Como chatbot de IA descobriu condição rara de mulher após anos de diagnósticos errados
Uma jovem do País de Gales chamou atenção ao relatar que conseguiu identificar uma condição rara de saúde com o auxílio do ChatGPT, após anos recebendo diagnósticos incorretos.
Phoebe Tesoriere, de 23 anos, moradora de Cardiff, afirmou que chegou a ser diagnosticada com ansiedade, depressão e até epilepsia ao longo dos anos, sem que os tratamentos resolvessem seus sintomas.
O caso ganhou novos contornos após uma crise mais grave, que deixou a jovem em coma por três dias. Após receber alta, ela decidiu inserir seus sintomas no chatbot, que sugeriu possíveis condições — entre elas a paraplegia espástica hereditária, uma doença neurológica rara.
A partir dessa indicação, Phoebe procurou um médico, que considerou a hipótese plausível. Exames genéticos confirmaram o diagnóstico, encerrando uma longa busca por respostas.
A condição, segundo o NHS, é pouco diagnosticada e afeta a mobilidade, podendo ser controlada com acompanhamento e fisioterapia.
Apesar do desfecho, especialistas fazem um alerta. A clínica geral Rebeccah Tomlinson destacou que ferramentas de inteligência artificial podem ajudar como ponto de partida, mas não substituem a avaliação médica.
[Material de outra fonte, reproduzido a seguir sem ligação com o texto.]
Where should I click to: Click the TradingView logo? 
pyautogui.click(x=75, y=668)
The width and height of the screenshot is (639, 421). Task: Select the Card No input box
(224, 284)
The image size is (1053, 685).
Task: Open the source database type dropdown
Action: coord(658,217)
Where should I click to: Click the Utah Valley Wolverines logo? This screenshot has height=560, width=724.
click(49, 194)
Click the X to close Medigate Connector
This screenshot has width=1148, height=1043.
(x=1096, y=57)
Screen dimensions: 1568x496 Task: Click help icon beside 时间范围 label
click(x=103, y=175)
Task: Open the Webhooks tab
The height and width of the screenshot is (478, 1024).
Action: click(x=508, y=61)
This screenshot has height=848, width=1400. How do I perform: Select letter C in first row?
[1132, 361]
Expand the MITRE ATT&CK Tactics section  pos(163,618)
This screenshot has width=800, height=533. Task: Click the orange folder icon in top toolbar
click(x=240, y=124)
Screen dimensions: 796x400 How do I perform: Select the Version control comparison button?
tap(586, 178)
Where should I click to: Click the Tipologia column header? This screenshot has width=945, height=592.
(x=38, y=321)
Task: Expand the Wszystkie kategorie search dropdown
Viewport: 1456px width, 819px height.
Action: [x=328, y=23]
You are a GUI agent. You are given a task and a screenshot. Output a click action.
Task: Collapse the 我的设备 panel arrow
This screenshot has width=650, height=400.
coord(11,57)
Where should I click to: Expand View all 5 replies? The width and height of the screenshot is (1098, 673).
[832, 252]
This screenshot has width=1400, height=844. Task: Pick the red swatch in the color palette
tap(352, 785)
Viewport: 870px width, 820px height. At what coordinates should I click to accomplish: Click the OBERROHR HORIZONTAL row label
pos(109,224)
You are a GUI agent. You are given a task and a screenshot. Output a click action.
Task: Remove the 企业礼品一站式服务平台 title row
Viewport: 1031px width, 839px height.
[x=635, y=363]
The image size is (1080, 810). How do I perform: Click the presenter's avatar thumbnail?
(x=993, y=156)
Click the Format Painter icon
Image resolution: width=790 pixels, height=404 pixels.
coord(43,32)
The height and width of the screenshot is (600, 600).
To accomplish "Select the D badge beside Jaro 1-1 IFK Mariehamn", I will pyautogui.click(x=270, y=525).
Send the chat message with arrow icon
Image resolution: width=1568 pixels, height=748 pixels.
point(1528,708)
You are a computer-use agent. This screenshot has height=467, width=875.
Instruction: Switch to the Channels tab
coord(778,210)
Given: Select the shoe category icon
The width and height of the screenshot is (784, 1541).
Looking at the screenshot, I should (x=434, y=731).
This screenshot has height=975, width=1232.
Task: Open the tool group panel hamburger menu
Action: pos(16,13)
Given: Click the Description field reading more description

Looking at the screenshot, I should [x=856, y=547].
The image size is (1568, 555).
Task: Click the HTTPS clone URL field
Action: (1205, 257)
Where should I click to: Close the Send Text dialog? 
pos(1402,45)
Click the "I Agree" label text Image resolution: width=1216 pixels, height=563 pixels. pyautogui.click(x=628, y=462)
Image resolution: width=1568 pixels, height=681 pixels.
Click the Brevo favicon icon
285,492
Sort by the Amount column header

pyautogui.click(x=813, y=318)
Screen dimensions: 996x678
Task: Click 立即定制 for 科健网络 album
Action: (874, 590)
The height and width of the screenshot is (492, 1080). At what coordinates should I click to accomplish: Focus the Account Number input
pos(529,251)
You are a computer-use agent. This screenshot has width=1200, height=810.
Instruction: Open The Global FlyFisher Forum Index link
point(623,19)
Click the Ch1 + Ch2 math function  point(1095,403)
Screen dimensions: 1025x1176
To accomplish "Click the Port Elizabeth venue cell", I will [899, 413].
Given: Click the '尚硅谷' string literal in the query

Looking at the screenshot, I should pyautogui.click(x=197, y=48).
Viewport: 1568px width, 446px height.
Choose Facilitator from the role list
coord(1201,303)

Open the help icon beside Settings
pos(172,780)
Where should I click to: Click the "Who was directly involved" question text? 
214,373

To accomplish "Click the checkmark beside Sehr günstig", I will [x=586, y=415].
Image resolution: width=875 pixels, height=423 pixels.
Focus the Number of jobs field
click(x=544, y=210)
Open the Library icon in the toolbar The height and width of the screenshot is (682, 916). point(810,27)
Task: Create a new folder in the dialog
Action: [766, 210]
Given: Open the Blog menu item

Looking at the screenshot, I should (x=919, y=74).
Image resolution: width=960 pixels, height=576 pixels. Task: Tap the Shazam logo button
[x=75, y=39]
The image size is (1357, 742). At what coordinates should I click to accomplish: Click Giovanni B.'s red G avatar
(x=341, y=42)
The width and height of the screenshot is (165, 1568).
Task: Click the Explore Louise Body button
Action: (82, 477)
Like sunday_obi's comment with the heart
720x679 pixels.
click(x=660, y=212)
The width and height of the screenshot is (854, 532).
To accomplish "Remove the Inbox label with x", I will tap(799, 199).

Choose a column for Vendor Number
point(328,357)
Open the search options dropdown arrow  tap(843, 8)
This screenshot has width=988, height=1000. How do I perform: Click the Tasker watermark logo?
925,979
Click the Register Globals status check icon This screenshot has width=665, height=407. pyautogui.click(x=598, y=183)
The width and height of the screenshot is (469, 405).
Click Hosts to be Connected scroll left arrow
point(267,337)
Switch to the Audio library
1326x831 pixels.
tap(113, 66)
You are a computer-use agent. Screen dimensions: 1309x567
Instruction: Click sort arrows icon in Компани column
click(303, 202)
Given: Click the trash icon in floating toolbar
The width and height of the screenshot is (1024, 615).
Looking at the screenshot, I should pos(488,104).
Estudos da Universidade de Oxford indicam que respostas geradas por IA podem variar entre corretas e imprecisas, o que exige cautela.
Phoebe reconhece a complexidade do caso, mas afirma que recorreu à tecnologia após se sentir ignorada. “Tive que lutar para ser ouvida”, relatou.
Hoje, ela utiliza cadeira de rodas devido à progressão da doença e busca um novo caminho profissional, cursando mestrado em psicologia com o objetivo de ajudar outras pessoas.